- [What you need to do]:
Search the records for the string "This", and show each line where it appears.

- [Input records]:
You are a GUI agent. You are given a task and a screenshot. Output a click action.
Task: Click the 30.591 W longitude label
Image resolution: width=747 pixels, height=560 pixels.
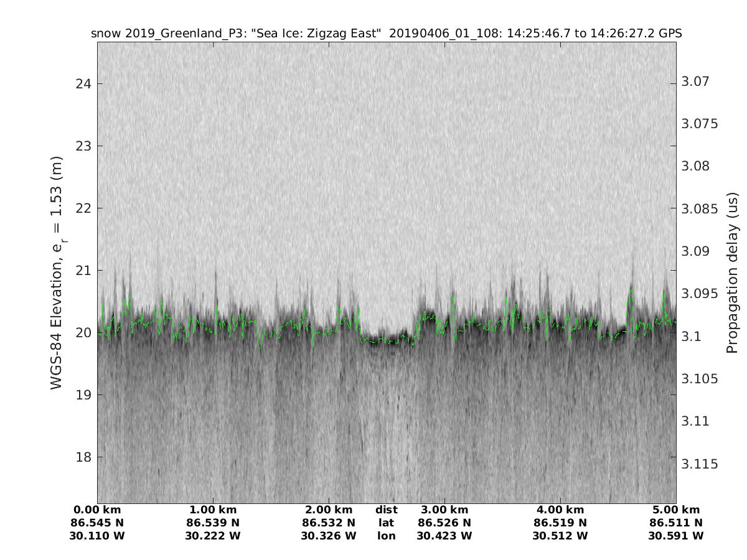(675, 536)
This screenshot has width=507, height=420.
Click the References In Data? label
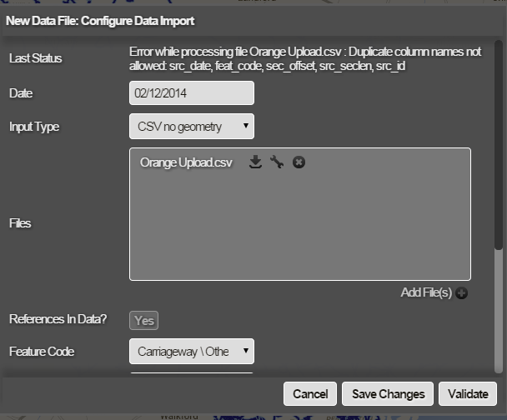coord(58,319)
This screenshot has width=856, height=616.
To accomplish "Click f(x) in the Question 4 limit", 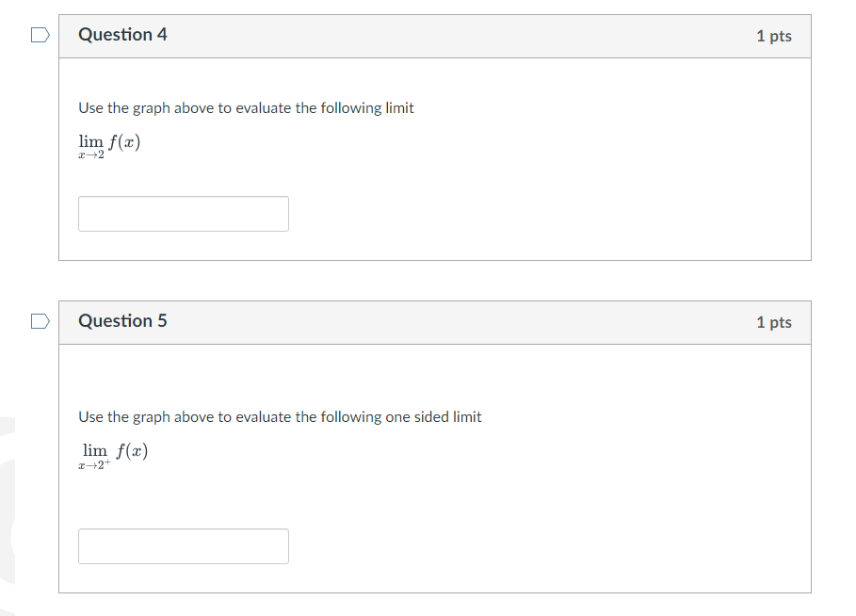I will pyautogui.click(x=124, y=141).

==

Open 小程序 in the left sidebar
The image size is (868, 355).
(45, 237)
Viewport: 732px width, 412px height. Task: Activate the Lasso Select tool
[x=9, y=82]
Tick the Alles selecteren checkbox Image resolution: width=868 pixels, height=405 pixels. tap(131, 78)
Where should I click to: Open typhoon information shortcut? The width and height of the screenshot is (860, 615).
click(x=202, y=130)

==

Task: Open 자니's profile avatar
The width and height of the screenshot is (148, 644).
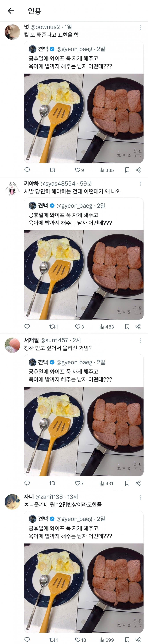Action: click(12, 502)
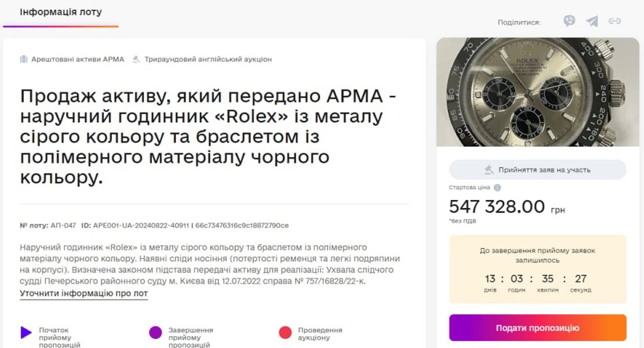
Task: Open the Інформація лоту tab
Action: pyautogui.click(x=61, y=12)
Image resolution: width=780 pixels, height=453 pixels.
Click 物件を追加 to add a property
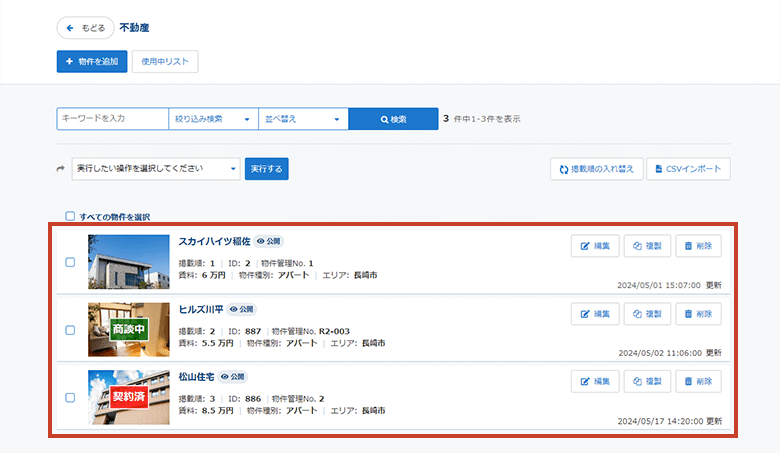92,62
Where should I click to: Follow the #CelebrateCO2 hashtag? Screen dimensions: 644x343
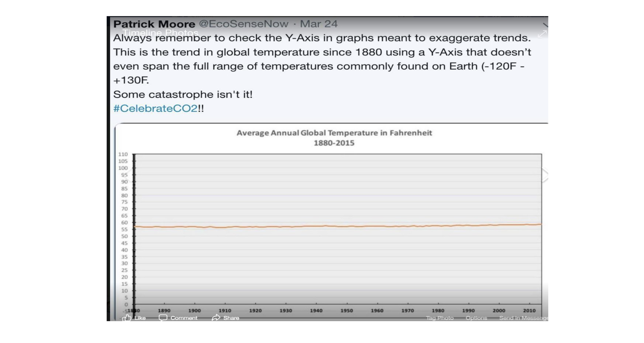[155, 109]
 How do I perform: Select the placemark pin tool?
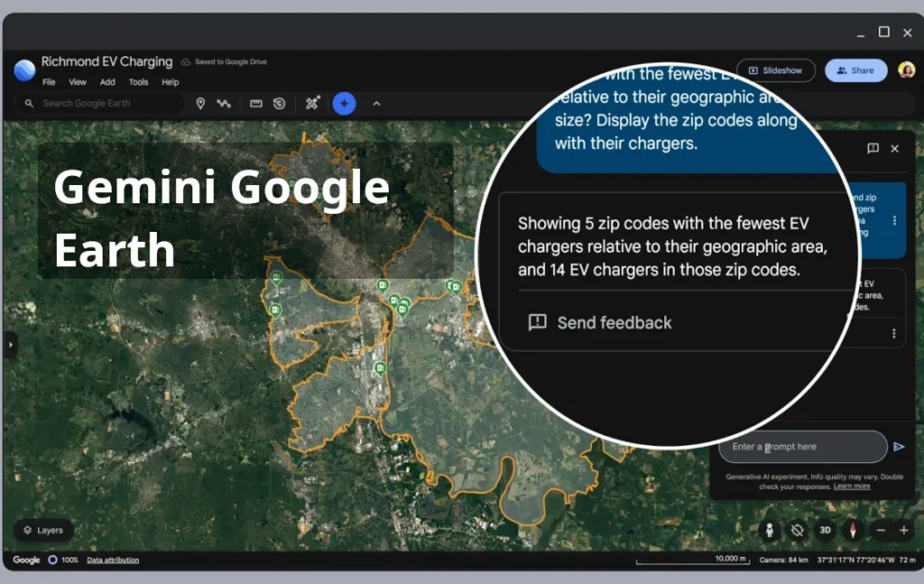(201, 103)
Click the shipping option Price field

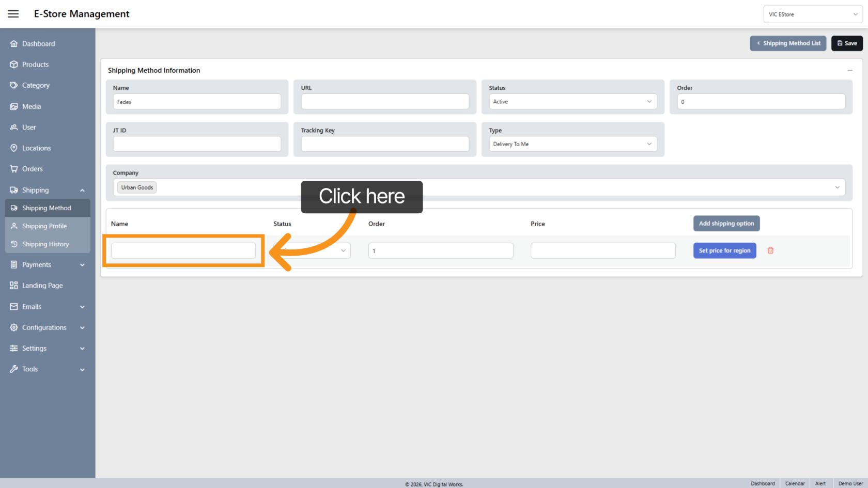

- [Response area]:
This screenshot has width=507, height=420.
This screenshot has width=856, height=616.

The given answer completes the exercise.